Here the job is to print only the lines from the one containing "Click info icon next to Online (В очереди)" to the end of the entries, both included, exactly as they stand, with pictures excluded.

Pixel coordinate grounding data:
------

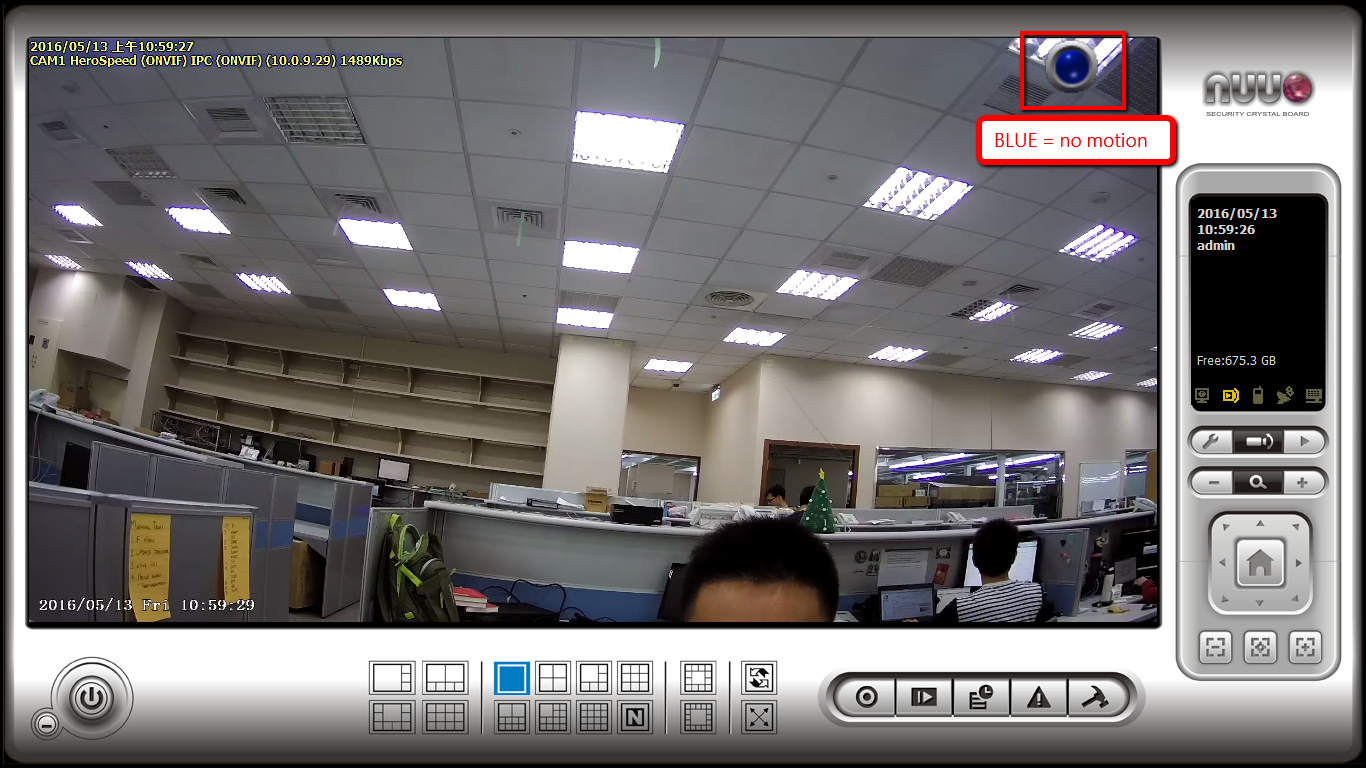The width and height of the screenshot is (1366, 768).
Task: Click the blue no-motion indicator light
Action: (x=1071, y=67)
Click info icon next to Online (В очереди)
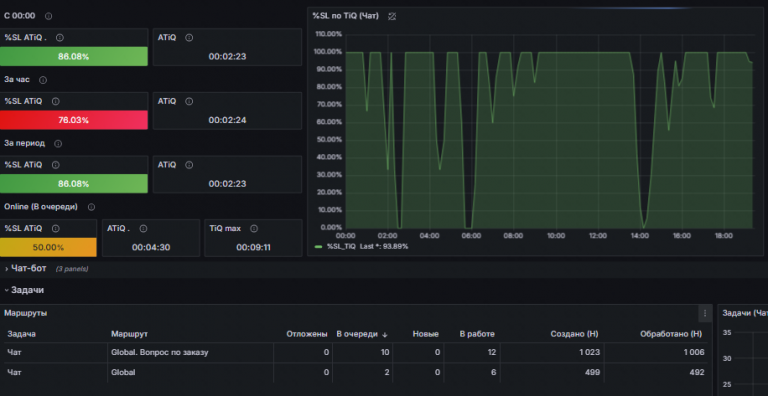 (x=91, y=207)
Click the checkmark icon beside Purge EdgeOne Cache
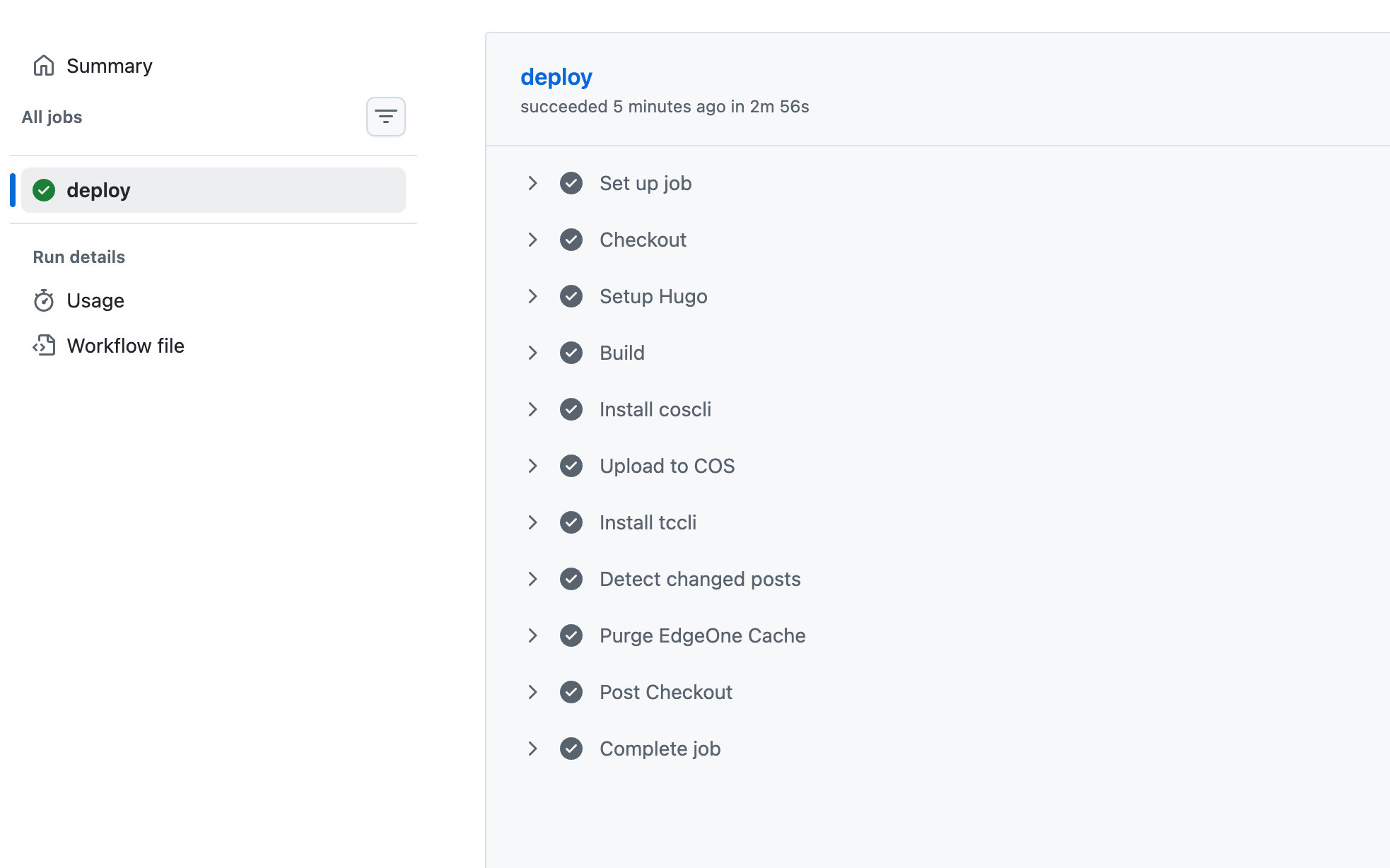This screenshot has width=1390, height=868. click(571, 635)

------

### Exercise solution
Click info icon next to Online (В очереди)
 (x=91, y=207)
Click the checkmark icon beside Purge EdgeOne Cache
This screenshot has width=1390, height=868. click(571, 635)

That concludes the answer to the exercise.